*** Opening of RECORDS FOR THIS TASK ***
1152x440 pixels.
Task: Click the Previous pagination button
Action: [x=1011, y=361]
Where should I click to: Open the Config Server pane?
*** Close of RECORDS FOR THIS TASK ***
*** Opening of RECORDS FOR THIS TASK ***
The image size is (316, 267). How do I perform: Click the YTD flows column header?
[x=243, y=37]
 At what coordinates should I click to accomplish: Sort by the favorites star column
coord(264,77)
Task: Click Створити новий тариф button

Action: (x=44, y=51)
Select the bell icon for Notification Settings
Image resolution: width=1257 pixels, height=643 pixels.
*** Close of RECORDS FOR THIS TASK ***
*** Opening of RECORDS FOR THIS TASK ***
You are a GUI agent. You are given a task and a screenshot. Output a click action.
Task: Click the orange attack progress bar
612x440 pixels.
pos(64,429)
*** Close of RECORDS FOR THIS TASK ***
● **PROBLEM DETAILS**
Produce only the lines from the line containing "At what coordinates" through the line containing "Image resolution: width=1257", inclusive of both, exactly as they stand in the entries above.

● **SOLUTION TO THE EXERCISE**
 At what coordinates should I click to accomplish: Sort by the favorites star column
coord(264,77)
Task: Click Створити новий тариф button

Action: (x=44, y=51)
Select the bell icon for Notification Settings
Image resolution: width=1257 pixels, height=643 pixels.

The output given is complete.